Purpose of the Study:
- To develop an efficient convolutional neural network (CNN) framework for simultaneous PET image and sinogram reconstruction.
- To address the issue of partial projection data loss caused by gaps between detector blocks in PET imaging.
Main Methods:
- Proposed GapFill-Recon Net, a CNN framework with two blocks: Gap-Filling and Image-Reconstruction.
- Trained and validated the network using 43,660 pairs of synthetic 2D PET sinograms and images from the MOBY phantom.
- Evaluated performance on whole-body mouse Monte Carlo simulated data.
Main Results:
- GapFill-Recon Net demonstrated superior image quality compared to Filtered Back-Projection (FBP) and Maximum Likelihood Expectation Maximization (MLEM), evidenced by higher SSIM and PSNR, and lower rRMSE.
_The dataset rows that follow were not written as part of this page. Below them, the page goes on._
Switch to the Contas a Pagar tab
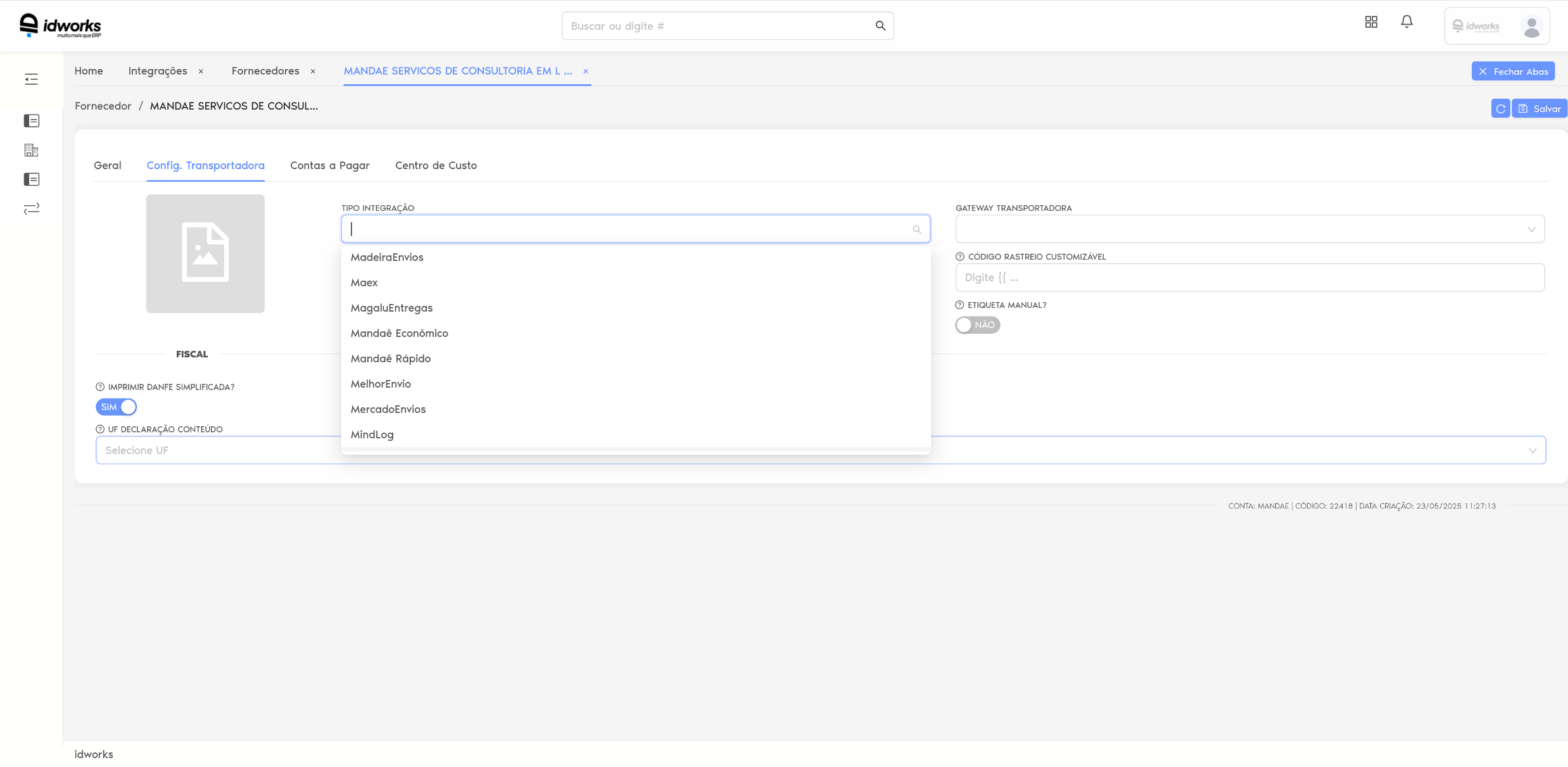 click(x=330, y=165)
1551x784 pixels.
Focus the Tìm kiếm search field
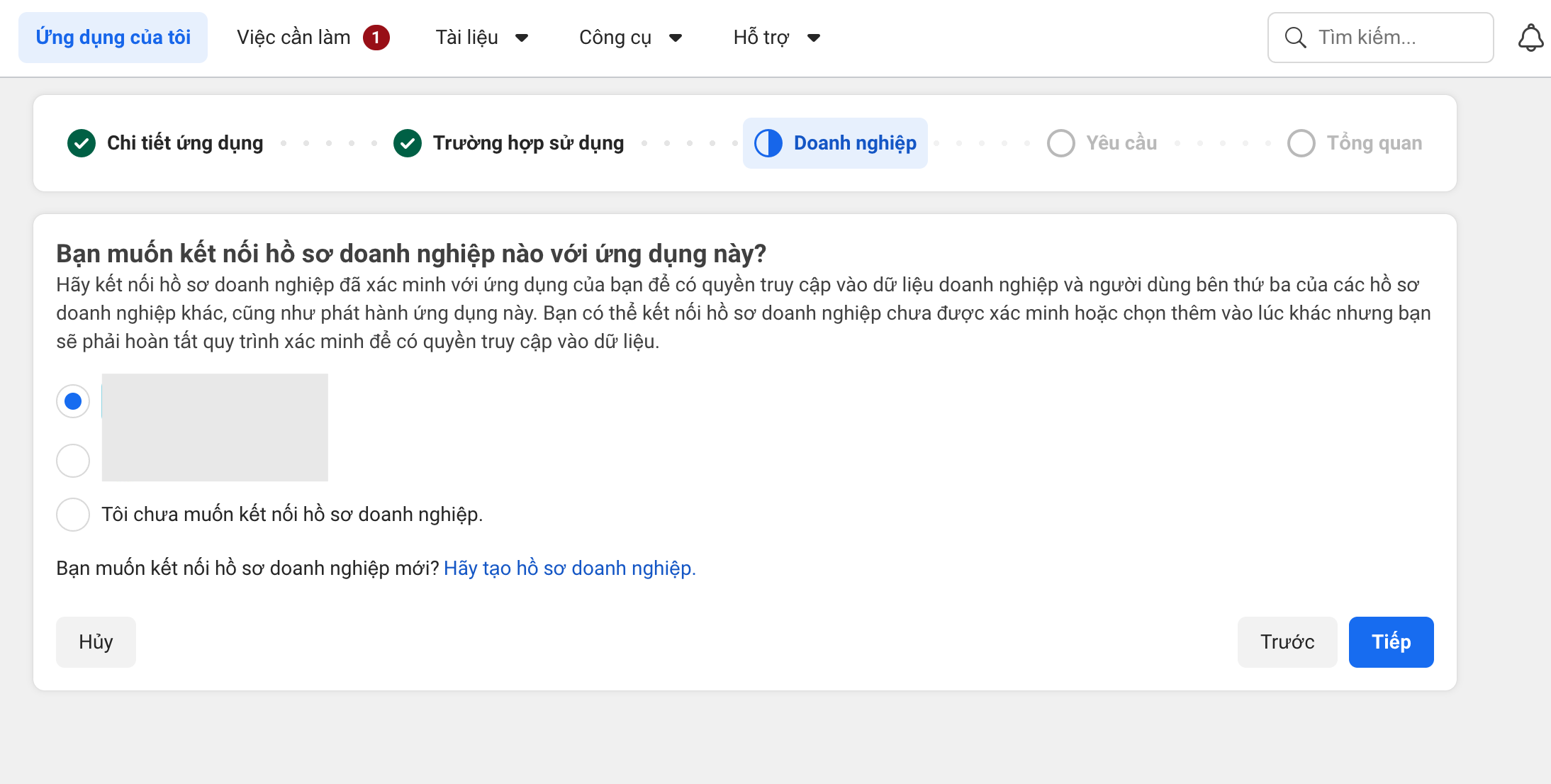(x=1389, y=38)
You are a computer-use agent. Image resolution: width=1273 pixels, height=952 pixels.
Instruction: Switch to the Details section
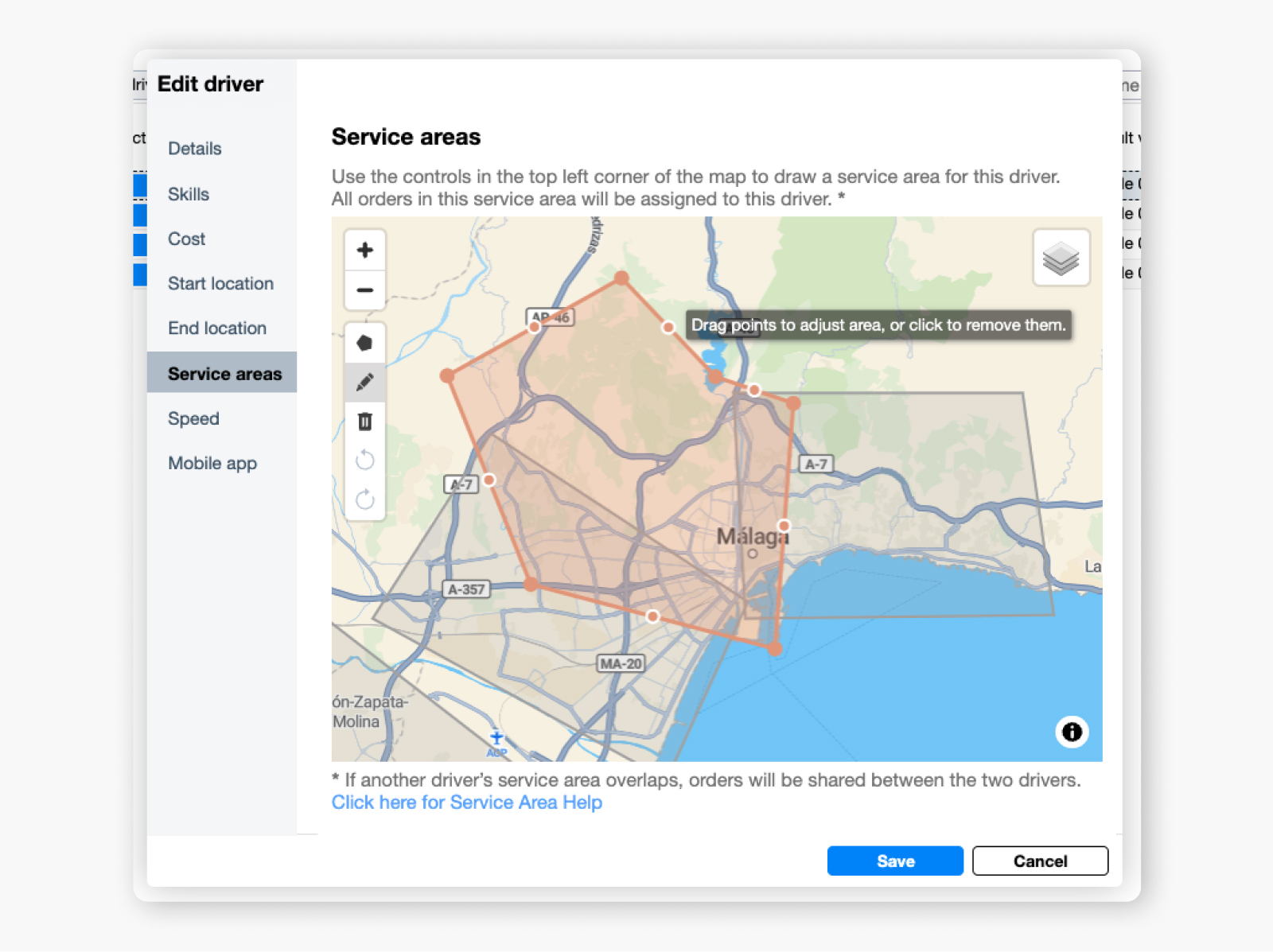(x=194, y=149)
- Achieved reconstruction speeds comparable to FBP and significantly faster (83x) than MLEM.
- Effectively balanced image quality and reconstruction efficiency.
Conclusions:
- GapFill-Recon Net offers a significant advancement over traditional PET reconstruction algorithms.
- The proposed CNN framework provides optimal performance in both image quality and reconstruction speed.
- This method effectively addresses data loss issues in PET imaging, enhancing diagnostic accuracy and efficiency.